(EXERCISE INPUTS):
****************************************

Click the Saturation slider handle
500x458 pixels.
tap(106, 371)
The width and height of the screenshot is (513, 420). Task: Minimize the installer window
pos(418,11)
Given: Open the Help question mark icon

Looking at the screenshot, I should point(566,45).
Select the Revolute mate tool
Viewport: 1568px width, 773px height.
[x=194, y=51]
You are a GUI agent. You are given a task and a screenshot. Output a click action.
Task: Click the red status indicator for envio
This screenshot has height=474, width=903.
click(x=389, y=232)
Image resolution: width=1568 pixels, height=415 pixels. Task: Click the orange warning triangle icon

****************************************

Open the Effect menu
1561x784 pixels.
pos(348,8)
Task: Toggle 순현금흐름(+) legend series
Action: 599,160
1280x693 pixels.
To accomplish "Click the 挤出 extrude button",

****************************************

(PROBLEM DETAILS): Copy out the lines in the items above, from the line with "The width and" up to and including the line with "[x=194, y=51]", keeping each one unchanged.

(ANSWER TO THIS PROBLEM):
The width and height of the screenshot is (513, 420). Task: Minimize the installer window
pos(418,11)
Given: Open the Help question mark icon

Looking at the screenshot, I should point(566,45).
Select the Revolute mate tool
Viewport: 1568px width, 773px height.
[x=194, y=51]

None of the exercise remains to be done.